Document excerpt
━━━━━━

In its current form, wireless charging technology isn’t much more useful than plugging in your phone – after all, the device still has to be in contact with the charger. But there’s plenty of ambient radiation just floating around in the air, and now researchers from MIT have laid out the blueprints of a system that could tap into this wasted energy source to charge devices.

Terahertz radiation is made up of high-frequency waves that sit between infrared and microwaves on the electromagnetic spectrum. They’re produced by many electronic devices, including basically anything that sends out a Wi-Fi signal.

While this may seem like an untapped gold mine for energy harvesting, it’s been notoriously difficult for scientists to harness. The MIT team’s new method seems like an intriguing possibility – but at this stage it’s just a blueprint, and hasn’t been tested.

“We are surrounded by electromagnetic waves in the terahertz range,” says Hiroki Isobe, lead author of the study. “If we can convert that energy into an energy source we can use for daily life, that would help to address the energy challenges we are facing right now.”

The team’s device is known as a terahertz rectifier and it’s made up of a small square of graphene with a layer of boron nitride underneath, flanked on both sides by an antenna. This antenna collects the terahertz radiation from the ambient air, boosting the signal while passing it onto the graphene. That, in turn, causes the electrons in the graphene to all flow in the same direction, creating a direct current (DC).

━━━━━━

Data provided
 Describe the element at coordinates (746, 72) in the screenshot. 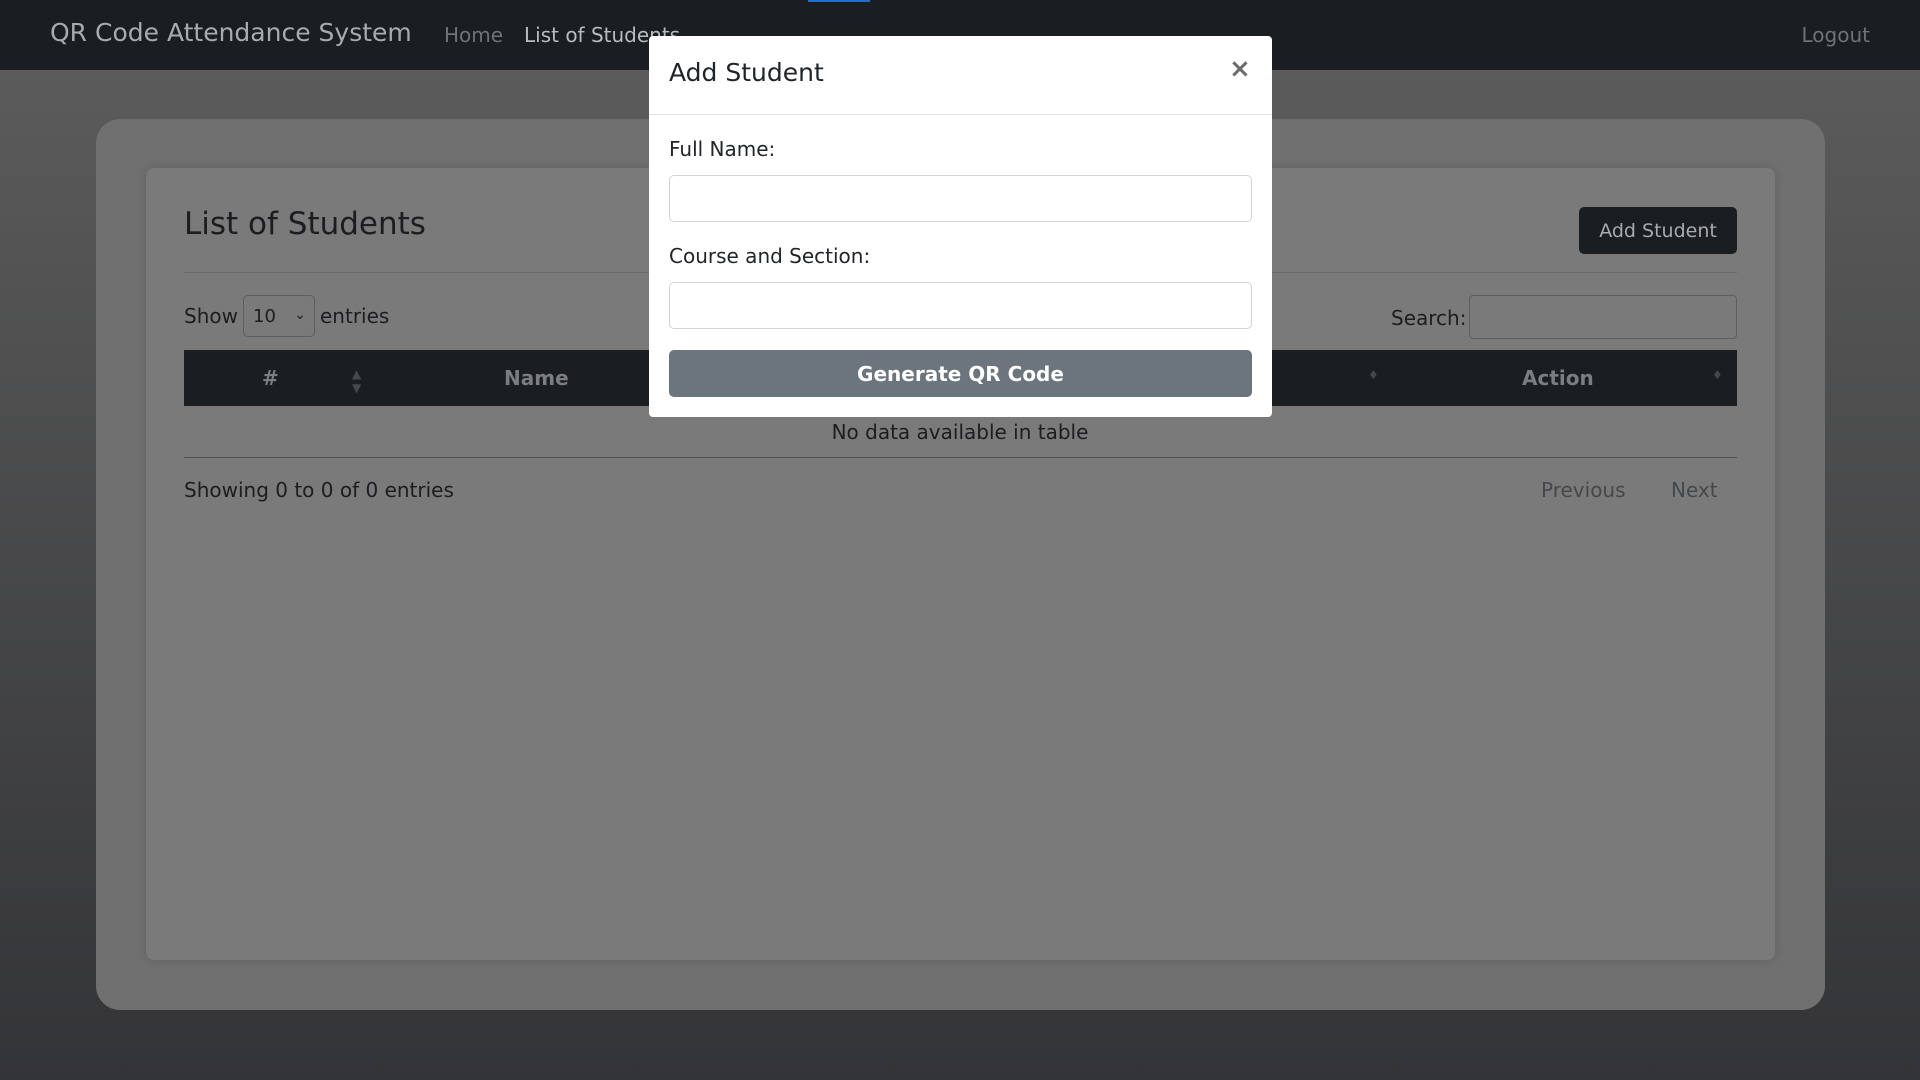

I see `modal-title: Add Student` at that location.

━━━━━━

What you need to do
1. Reproduce the passage from the terahertz charging article that opens with the words containing "While this may" and closes with "hasn’t been tested.".
2. According to the terahertz charging article, what materials make up the small square at the center of the terahertz rectifier?
The data has nothing to do with the terahertz charging article.

Results
1.
While this may seem like an untapped gold mine for energy harvesting, it’s been notoriously difficult for scientists to harness. The MIT team’s new method seems like an intriguing possibility – but at this stage it’s just a blueprint, and hasn’t been tested.

2. It is a small square of graphene with a layer of boron nitride underneath.